At the time, the sixth cholera pandemic was in full swing in the Middle East, Europe, and North Africa. Reeves says that a phage—a virus that infects bacteria—picked up the “classic” form of the cholera toxin gene from the sixth strain and then infected the El Tor strain, transferring the toxin gene. The new trait would have caused watery diarrhea, accelerating the disease’s spread through the water supply. But it was still missing the key genes it would need before it could cause a full-blown pandemic.

From there, the strain moved east to Makassar, Indonesia. There, it gained new genes that likely increased transmissibility, along with the two “islands” of DNA used to identify it as unique today, Vibrio seventh pandemic (VSP) 1 and 2. However, Reeves says there’s very little evidence that the VSP islands did much, if anything, to help the bacteria spread. In fact, the researchers are still unsure which changes drove the increase in transmissibility from 1925 until 1961, when the disease spread around the rest of the world.

To find out which changes accelerated the organism to pandemic levels, we would have to do human testing, says Reeves, infecting a large group with different strains to see how fast it spreads. “If we can understand what was happening in this pandemic strain, it might help us make predictions about whether any of the other ones have the potential,” he says. But, “of course you can’t do that as an experiment.”

Given the information available, “this is a perfectly fine study,” says Edward Ryan, a microbiologist at Harvard University who was not involved in the new work. “It tells a coherent story that is very biologically plausible.”
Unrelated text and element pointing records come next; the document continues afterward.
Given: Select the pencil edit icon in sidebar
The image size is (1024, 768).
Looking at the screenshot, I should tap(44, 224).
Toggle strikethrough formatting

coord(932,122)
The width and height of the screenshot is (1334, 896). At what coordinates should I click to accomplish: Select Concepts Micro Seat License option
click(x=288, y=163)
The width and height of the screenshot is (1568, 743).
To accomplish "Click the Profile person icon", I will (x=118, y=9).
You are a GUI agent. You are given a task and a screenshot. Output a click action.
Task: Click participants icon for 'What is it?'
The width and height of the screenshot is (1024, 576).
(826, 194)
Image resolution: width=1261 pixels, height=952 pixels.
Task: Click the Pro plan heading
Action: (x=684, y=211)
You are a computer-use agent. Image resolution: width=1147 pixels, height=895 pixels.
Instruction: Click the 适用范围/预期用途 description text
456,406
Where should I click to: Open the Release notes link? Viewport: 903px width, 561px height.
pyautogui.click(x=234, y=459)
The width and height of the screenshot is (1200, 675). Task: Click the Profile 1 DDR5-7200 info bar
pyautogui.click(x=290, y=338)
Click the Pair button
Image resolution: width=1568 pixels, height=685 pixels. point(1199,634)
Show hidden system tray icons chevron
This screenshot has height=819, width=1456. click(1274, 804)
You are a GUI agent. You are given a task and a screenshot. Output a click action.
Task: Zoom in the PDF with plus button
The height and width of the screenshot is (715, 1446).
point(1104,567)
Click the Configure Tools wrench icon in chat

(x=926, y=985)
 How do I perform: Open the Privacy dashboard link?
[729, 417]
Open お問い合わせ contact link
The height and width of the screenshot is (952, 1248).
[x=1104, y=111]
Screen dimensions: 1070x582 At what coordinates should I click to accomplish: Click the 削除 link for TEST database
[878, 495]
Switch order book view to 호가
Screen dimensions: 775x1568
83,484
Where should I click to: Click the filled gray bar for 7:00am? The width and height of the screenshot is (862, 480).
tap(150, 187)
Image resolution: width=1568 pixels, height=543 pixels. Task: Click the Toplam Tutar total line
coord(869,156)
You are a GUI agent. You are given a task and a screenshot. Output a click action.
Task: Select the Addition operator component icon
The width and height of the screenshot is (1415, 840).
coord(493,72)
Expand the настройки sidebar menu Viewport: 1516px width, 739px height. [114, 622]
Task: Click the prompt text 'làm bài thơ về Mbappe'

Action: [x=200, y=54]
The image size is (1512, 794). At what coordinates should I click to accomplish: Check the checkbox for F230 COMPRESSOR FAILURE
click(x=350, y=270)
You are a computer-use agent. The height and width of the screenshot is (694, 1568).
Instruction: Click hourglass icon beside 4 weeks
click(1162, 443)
But it misses a big part of the picture, says microbiologist Mark Achtman at the University of Warwick in Coventry, England. “I am skeptical about the completeness of the evolutionary story when it is based exclusively on the remnants of human disease isolates.” Achtman says that analyses limited to human samples are lacking because they don’t examine the cholera always circulating in the environment, outside human hosts. At any point in history, he says, new strains could have arisen from these pathogens rather than from human-to-human transmission.

But that would be extremely tough to nail down, Ryan says. Few historical environmental samples exist, and evidence that such strains made the jump to humans is even harder to come by. “Were there other strains in other areas of the world that weren’t collected that might give a more complete story?” Ryan asks. “Yes,” he says. “But at the end of the day … [this] is a reasonable biological story based on the best available data of how a pathogen emerges historically and came to dominate.”